The game was full of tough play, changes in momentum and all the elements of elite level play one could hope for. It’s a real shame the refereeing wasn’t also up to that standard.
There has been plenty of criticism about the referees this season and one call in game three highlighted the lack of feel for the game that some of the NBL referees have. It was when Anthony Drmic was called for flopping when he appeared to be fouled while shooting a three-point shot. Drmic had just dropped his first three for the game a play earlier and going to the line for three foul shots was certainly going to do his confidence no harm and momentum was starting to switch the 36ers way. But, to everyone’s surprise, one of the NBL’s full time referee’s, Michael Aylen, judged that Drmic had in fact over exaggerated the contact and “flopped” to magnify the contact in the hope of receiving a call.

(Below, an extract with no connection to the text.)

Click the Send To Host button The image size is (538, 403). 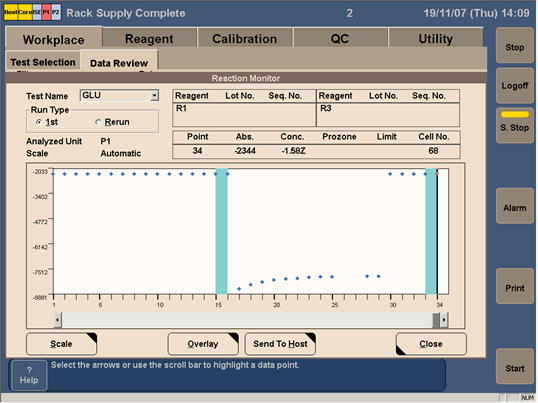pyautogui.click(x=280, y=344)
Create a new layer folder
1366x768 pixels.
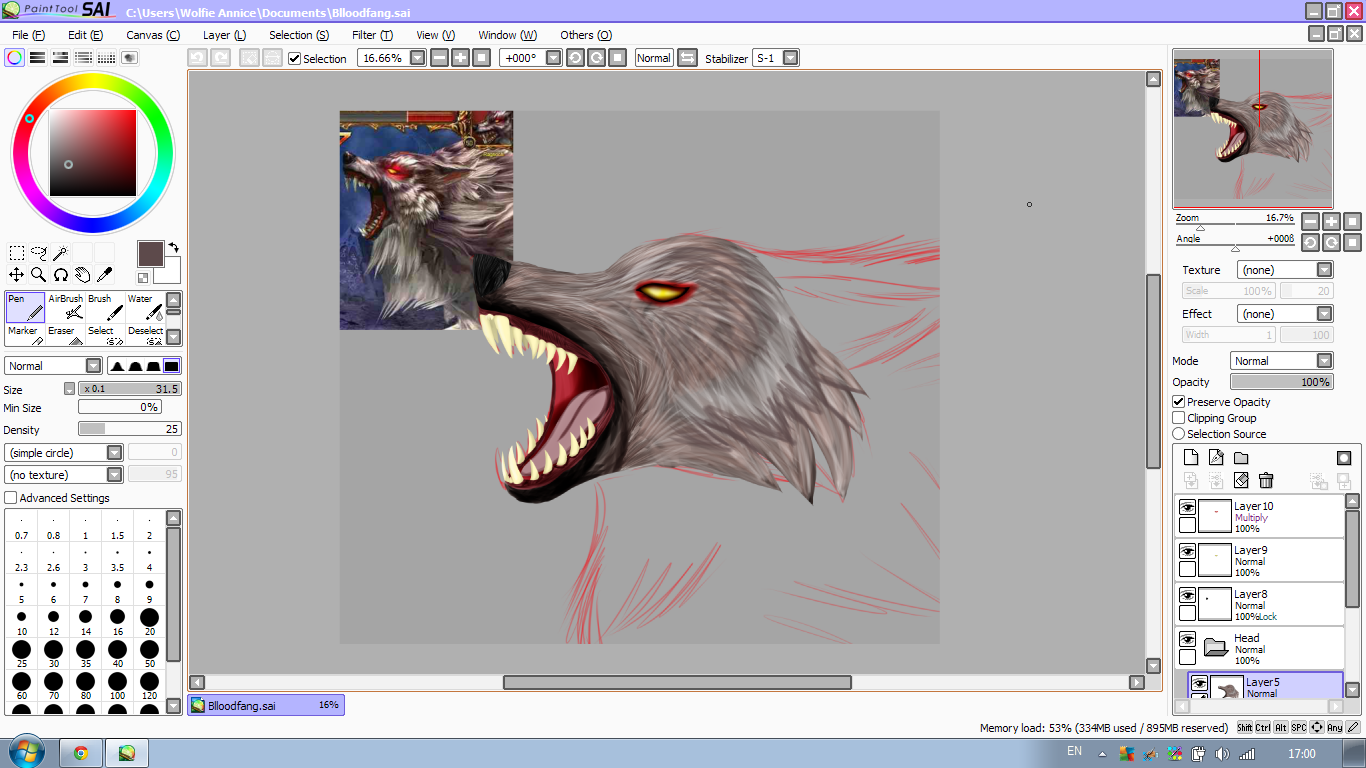[1241, 458]
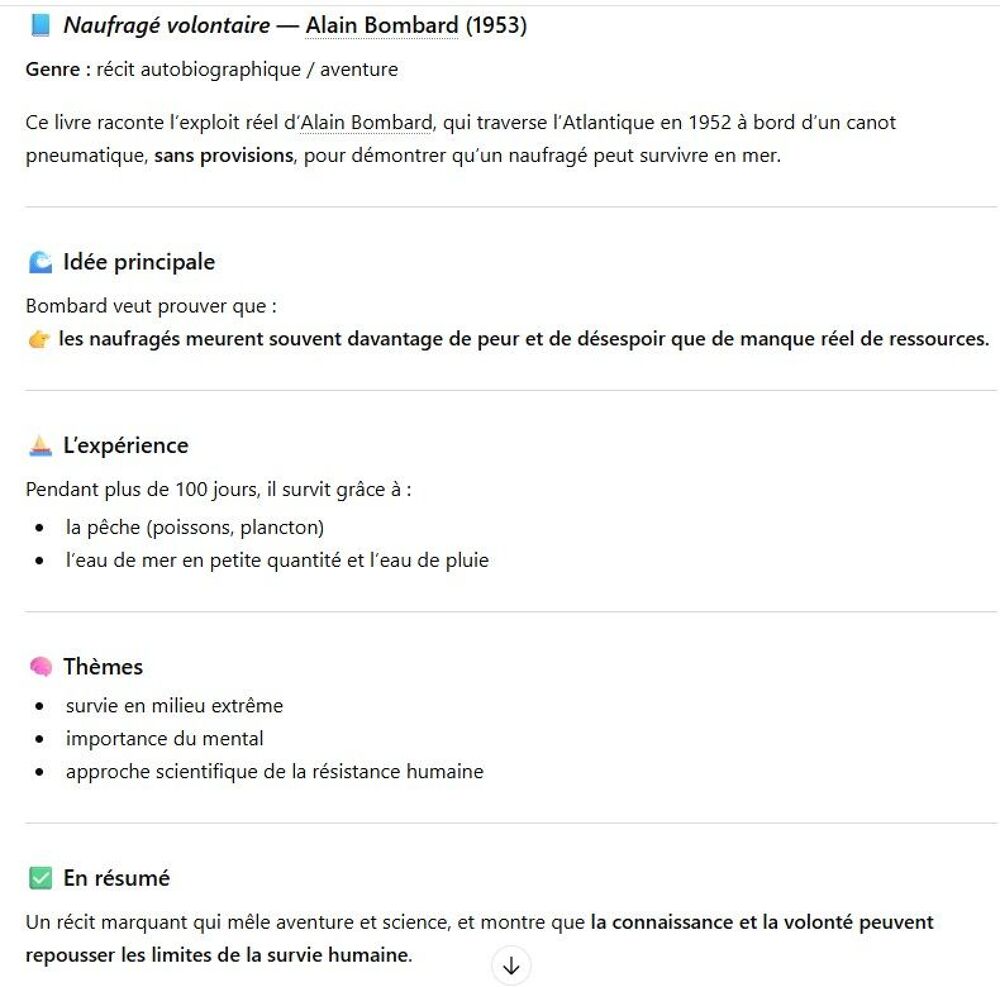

Every player around the play expected the foul to be called on Holyfield, you could see from his body language after the whistle he had rightly expected the call to be made on him, but a technical foul was called on Drmic. How any experienced basketball player, coach, spectator or referee could judge that Drmic flopped is bewildering. Aylen, supposedly the best in the game – I beg to differ – saw it the other way. While he is known for believing he has some special powers of judgement and sight this was even odd for him, especially given he usually loves the roar of approval from the home crowd no matter the venue.
Anyway, Drmic lost his head sometime later, receiving another technical foul and was ejected from the game. The impact of that one call is hard to judge but I think it’s fair to say Drmic was rattled and it did the 36ers no good.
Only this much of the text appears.